Seguirla a ella y a su producción (lurkearla sería más apropiado) es una forma de estar a su lado silenciosamente, de acompañar ese lento peregrinaje por el desempleo, de sentirse conmovida sin comprometerse, otro signo de los tiempos.
El título de esta entrega era: “Diario del desempleo“, y una podía entusiasmarse un poco, no por lo voyeurístico de la situación (desesperada), no en términos de porno-miseria, sino porque finalmente alguien tiene algo para decir. Alguien, al igual que millones, lo está viviendo y lo va a poner en palabras. Es difícil no tener expectativas cuando existe la posibilidad de ponerle nombre a la derrota, propia y de muchos.
Pero nada de eso pasó.
Lo que si obtuvimos fue un paseo narcicista por la intimidad de una clase media acomodada en Argentina que se sospecha en vías de extinción pero es incapaz de comprender que el juego, desde hace tiempo, dejó de llamarse ascenso social, para ser mera permanencia, en el mejor de los casos.

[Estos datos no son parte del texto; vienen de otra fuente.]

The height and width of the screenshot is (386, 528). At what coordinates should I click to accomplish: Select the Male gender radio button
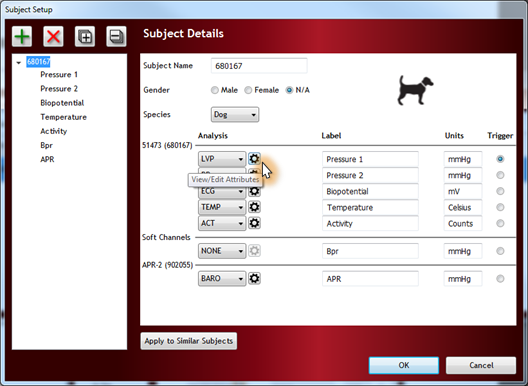(214, 90)
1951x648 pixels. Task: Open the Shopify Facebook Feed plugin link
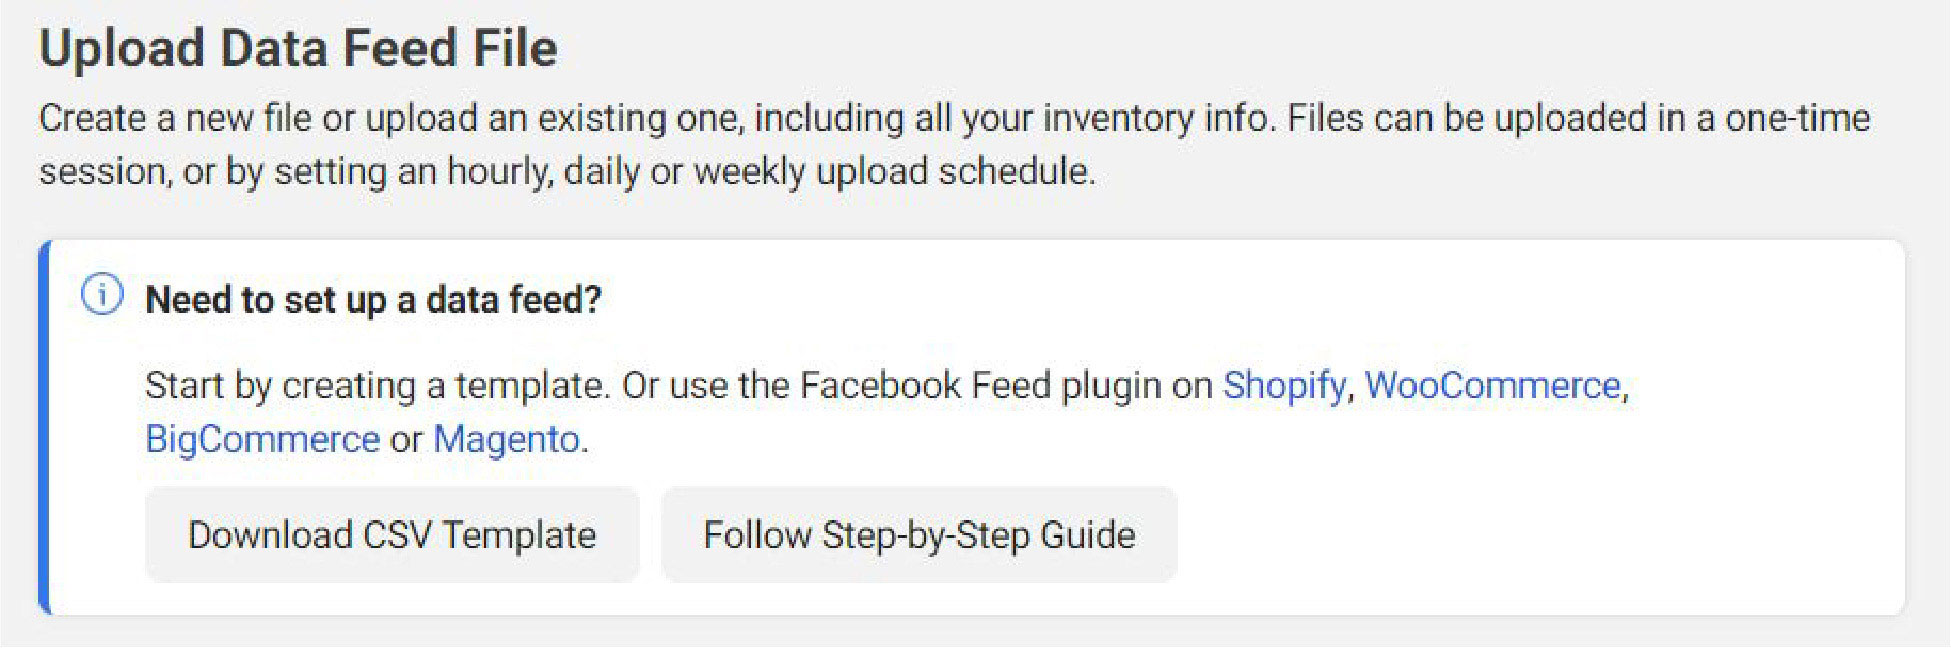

La escritora hace un racconto que se extiende a lo largo de un mes (como si el mercado laboral en Argentina fuese tan benévolo) porque en un mes se agota la búsqueda y ella, en un giro digno de Disney, termina en otro lado ganando el triple, adiós zoquetes, miren qué bien me queda este zapatito de cristal.
Y más allá de la ansiedad natural que provoca la situación, lejos de sentirnos en su lugar, sentimos la distancia. No tanto por esta conclusión de su Diario del desempleo (sic), sino porque no hay nada de qué agarrarnos ahí. No hay valor esencial qué extraer, en el cual una pueda verse representada, especialmente si conoces la experiencia.
¿Quién mierda festeja un cumpleaños en un zoológico? ¿Quién puede pasar un mes sin pensar en cómo llenar la heladera, pagar la luz, el gas, o simplemente todo aquello que necesitamos para la mera subsistencia? Ni hablar de si tenes gente a cargo. O alquilas.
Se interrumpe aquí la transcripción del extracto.